Is this very much the same that when that many functions are loaded to available tools (eg: 10 functions) ? or does the prompt tokens only consist of called functions (eg: 2) during the chat completion invocation?

Answered by stephentoub

Jul 11, 2024

Is my understand correct that the more plugins are loaded to Kernel, the more prompt tokens would be required for planner to decide on the plugin?

Yes. Every time you send a request to the service with function calling enabled, a description of each function needs to be included in the request, so the more functions there are and the longer the description of each, the more prompt tokens will be consumed.

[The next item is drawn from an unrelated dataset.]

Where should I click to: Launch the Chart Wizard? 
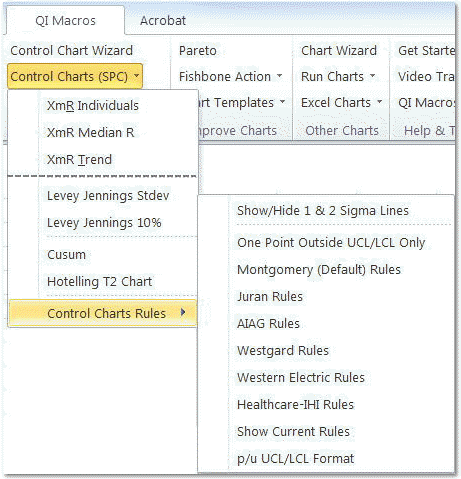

This is one of the reasons it's a good idea to try to partition your plugins/functions per use, such that you only send with a given request/prompt the relevant functions. Another important reason is, in general with today's models, you'll get better planning out of them if you limit t…

View full answer

jamesmkfoo23 · 2024-07-11T11:13:43Z

jamesmkfoo23
Jul 11, 2024
Author

I have this Plugin list and triggered 2 conversations:

A) Time - get current time
B) Lights - Turn lights on
C) RAGSearch - Search for answers

Conversation 1:
Query 1) Use time function (A) - prompt_tokens=492, completion_tokens=33, total_tokens=525

    **_[ breakdown]_**
     {'finish_reason':'tool_calls','prompt_tokens': 228, 'completion_tokens': 12,'total_tokens': 240}
     {'finish_reason':'stop','prompt_tokens': 264, 'completion_tokens': 21,'total_tokens': 285}

Query 2) Use RAG Search (B) - prompt_tokens=3013, completion_tokens=215, total_tokens=3228 (Breakdown Q2 + Q1 Total)

    **_[ breakdown]_**
     {'finish_reason':'tool_calls','prompt_tokens': 324, 'completion_tokens': 21,'total_tokens': 345}
     {'finish_reason':'stop','prompt_tokens': 2197, 'completion_tokens': 161,'total_tokens': 2358}

Query 3) Use RAG Search (B) - prompt_tokens=9972, completion_tokens=433, total_tokens=10405 (Breakdown Q3 + Q2 Total)

    **_[ breakdown]_**
     {'finish_reason':'tool_calls','prompt_tokens': 2535, 'completion_tokens': 20,'total_tokens': 2555}
     {'finish_reason':'stop','prompt_tokens': 4424, 'completion_tokens': 198,'total_tokens': 4622}

Conversation 2: Query1) below is exactly the same as Query 3) from Conversation #1
Query 1) Use RAG Search (B) - prompt_tokens=2347, completion_tokens=201, total_tokens=2548

    **_[ breakdown]_**
     {'finish_reason':'tool_calls','prompt_tokens': 228, 'completion_tokens': 21,'total_tokens': 249}
     {'finish_reason':'stop','prompt_tokens': 2119, 'completion_tokens': 180,'total_tokens': 2299}

My observation when comparing Conv 2) Q1 with Conv 1) Q3, from Q3 breakdown it seems to be bloated, which i can only guess due to the retrieval function RAG results from Conv 1) Q2.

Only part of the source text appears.